Just three months after being acquired by new owners, Brooks Brothers is off to a fresh start under the aegis of Ken Ohashi and Michael Bastian. The former is the venerable US apparel label’s new president, while the latter is its newly appointed creative director, following the departure of designer Zac Posen, who had been in charge of style since 2014.
Things have progressed rapidly at Brooks Brothers in recent months. The label has for some time been negatively affected by waning consumer interest in formal wear, and its profitability and financial situation worsened in the last few years. The situation was exacerbated by the Covid-19 crisis and, in July, Brooks Brothers was forced to file for Chapter 11 bankruptcy protection under US receivership law.
Less than two months later, the label was bought by Sparc, a joint-venture company set up by two major US corporations – apparel giant Authentic Brands Group (ABG) and real estate company Simon Property Group, which specialises in shopping malls – for $325 million. A bargain basement price for the two-hundred-year-old label, world-renowned for outfitting a number of US presidents, which in 2019 generated a revenue of $991 million.
Ohashi is a key figure within ABG. He spent 14 years at Aeropostale, one of the group’s leading brands, where he rose to the post of senior vice-president international. After ABG bought Aeropostale in 2016, Ohashi assumed increasingly senior roles within the US group, which specialises in licensed brands, and in the last two years he oversaw ABG’s international business.
To revive Brooks Brothers, Ohashi has called on New York designer Michael Bastian, who is well-versed in the codes of preppy-style, quintessentially American sportswear. Bastian was notably in charge of design at Swedish label Gant between 2010 and 2014. Before joining Brooks Brothers, Bastian, who was the former head of menswear at New York’s Bergdorf Goodman department store, and launched his own men’s ready-to-wear label in 2006, collaborated with British label Ted Baker.

PROBLEM: Resume the text on the Brooks Brothers leadership change from the point where it stops.

Dataset excerpts
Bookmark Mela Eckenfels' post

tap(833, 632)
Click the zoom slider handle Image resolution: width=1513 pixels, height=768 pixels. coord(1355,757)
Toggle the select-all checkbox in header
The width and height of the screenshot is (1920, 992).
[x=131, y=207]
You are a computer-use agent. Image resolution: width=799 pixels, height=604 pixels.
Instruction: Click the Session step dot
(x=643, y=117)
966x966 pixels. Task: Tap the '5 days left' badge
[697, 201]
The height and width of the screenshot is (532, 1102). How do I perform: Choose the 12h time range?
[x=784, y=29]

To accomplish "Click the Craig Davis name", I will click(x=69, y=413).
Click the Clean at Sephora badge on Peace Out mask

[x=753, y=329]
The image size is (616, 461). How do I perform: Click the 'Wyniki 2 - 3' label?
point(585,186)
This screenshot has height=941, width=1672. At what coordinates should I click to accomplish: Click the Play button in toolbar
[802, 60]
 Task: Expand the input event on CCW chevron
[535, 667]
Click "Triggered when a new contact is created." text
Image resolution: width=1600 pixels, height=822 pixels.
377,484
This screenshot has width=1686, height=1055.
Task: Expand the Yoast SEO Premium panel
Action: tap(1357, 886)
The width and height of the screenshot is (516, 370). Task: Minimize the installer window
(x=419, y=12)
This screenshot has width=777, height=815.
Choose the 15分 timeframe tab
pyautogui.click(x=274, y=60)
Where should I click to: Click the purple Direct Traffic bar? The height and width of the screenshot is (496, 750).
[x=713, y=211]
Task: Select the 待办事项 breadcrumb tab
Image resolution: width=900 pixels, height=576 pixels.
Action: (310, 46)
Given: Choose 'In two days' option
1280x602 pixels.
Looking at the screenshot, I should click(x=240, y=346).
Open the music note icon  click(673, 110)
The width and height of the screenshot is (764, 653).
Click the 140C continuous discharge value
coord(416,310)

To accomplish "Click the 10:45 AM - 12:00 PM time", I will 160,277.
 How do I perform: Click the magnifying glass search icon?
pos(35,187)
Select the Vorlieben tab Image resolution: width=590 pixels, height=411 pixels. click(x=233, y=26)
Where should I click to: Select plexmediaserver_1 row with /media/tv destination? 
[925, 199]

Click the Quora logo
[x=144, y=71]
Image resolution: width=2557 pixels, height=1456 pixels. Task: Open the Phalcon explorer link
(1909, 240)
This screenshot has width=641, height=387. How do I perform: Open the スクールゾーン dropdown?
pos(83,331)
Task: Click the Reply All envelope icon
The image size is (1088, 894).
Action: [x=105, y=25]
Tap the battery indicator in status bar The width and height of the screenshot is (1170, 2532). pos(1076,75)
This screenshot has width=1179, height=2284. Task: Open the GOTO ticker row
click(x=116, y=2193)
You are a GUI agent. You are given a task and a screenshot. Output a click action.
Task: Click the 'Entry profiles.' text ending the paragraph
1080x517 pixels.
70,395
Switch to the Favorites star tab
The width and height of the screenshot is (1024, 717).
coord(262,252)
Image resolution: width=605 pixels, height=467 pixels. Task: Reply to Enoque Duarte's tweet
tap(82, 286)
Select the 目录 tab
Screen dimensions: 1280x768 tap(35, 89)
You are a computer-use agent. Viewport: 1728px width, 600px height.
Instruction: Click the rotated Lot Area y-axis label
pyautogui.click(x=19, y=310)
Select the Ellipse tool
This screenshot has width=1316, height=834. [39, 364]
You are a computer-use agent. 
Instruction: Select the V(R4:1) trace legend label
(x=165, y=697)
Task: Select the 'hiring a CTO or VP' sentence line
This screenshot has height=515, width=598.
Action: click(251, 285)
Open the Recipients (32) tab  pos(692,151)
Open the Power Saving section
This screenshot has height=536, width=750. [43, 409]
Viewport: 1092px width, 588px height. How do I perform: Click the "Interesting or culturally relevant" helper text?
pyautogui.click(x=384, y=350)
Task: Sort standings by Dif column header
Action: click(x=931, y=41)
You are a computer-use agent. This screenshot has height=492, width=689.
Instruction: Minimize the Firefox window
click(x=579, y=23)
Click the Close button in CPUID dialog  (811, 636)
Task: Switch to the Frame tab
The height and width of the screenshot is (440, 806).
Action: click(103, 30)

OUTPUT OF THE EXERCISE:
He is now tasked with the delicate mission of modernising the Brooks Brothers wardrobe, featuring gold-buttoned navy blazers, classic button-down shirts (a style invented by the label in 1896), polos, madras shirts and club ties, with the objective of appealing to a younger clientèle.
Brooks Brothers’s new management has told the US press that the scope of the label’s relaunch is extensive, encompassing multiple strategies, such as focusing on sportswear and e-commerce, streamlining the product range into a single line, expanding the womenswear range, developing a junior line and introducing creative collaborations.
In parallel, Brooks Brothers wants to concentrate on its most profitable monobrand stores, without neglecting the wholesale channel, until now virtually untapped. Taking into account the restrictions imposed as a result of the pandemic, the label currently has 165 stores active in the USA, and 436 abroad. Before the start of the crisis, Brooks Brothers closed down its three US-based production sites, and is now sourcing from suppliers in Italy, Egypt and Asia.